Stored records

*-*-*

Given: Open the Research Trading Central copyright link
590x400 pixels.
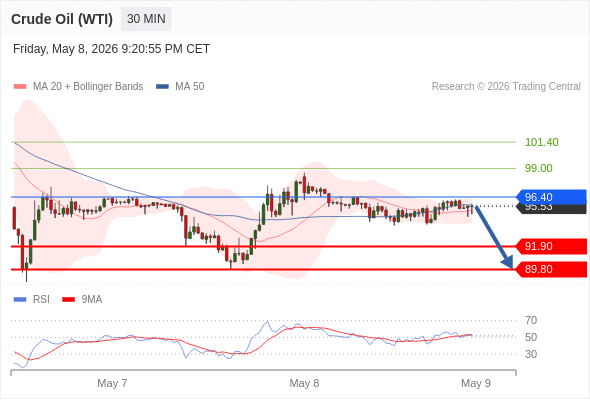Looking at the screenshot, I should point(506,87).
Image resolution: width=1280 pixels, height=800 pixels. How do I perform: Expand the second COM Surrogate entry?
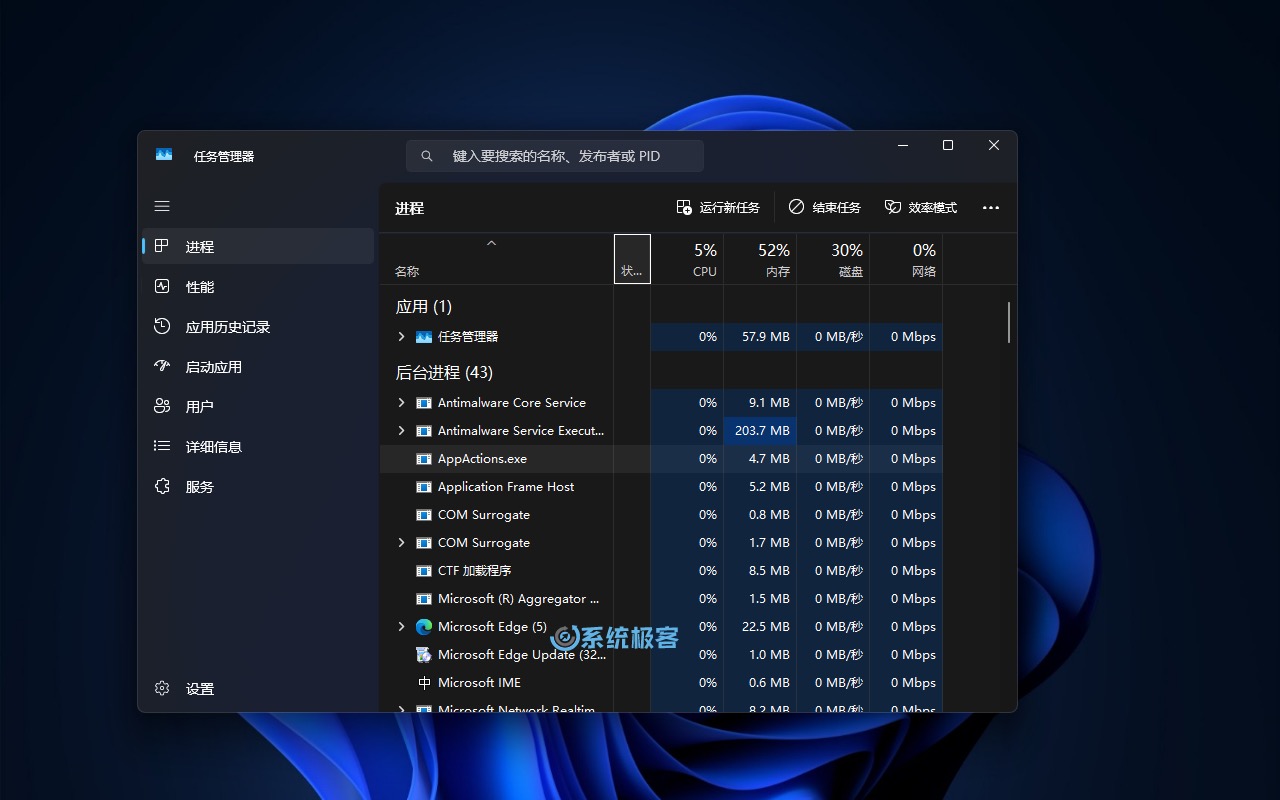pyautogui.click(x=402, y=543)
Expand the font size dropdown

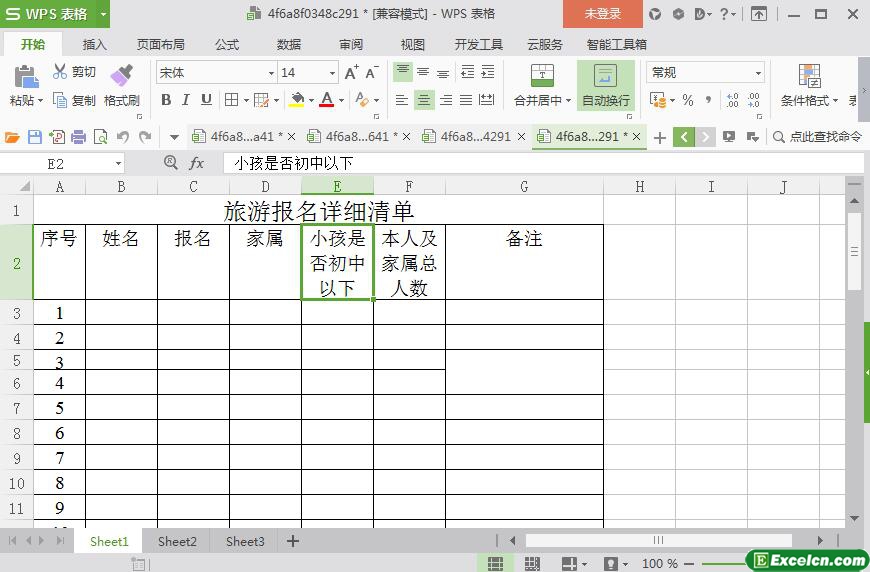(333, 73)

*-*-*

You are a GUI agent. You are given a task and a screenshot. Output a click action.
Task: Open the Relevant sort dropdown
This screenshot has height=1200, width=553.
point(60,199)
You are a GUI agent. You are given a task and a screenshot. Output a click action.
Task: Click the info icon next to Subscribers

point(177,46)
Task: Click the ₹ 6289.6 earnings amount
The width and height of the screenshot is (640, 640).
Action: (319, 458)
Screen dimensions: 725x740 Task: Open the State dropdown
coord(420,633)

*-*-*

**What to produce:** Above are the lines; repeat exactly the ones from the line containing "This screenshot has height=1200, width=553." down to the line containing "Task: Click the ₹ 6289.6 earnings amount", both inclusive.

**Solution:**
This screenshot has height=1200, width=553.
point(60,199)
You are a GUI agent. You are given a task and a screenshot. Output a click action.
Task: Click the info icon next to Subscribers

point(177,46)
Task: Click the ₹ 6289.6 earnings amount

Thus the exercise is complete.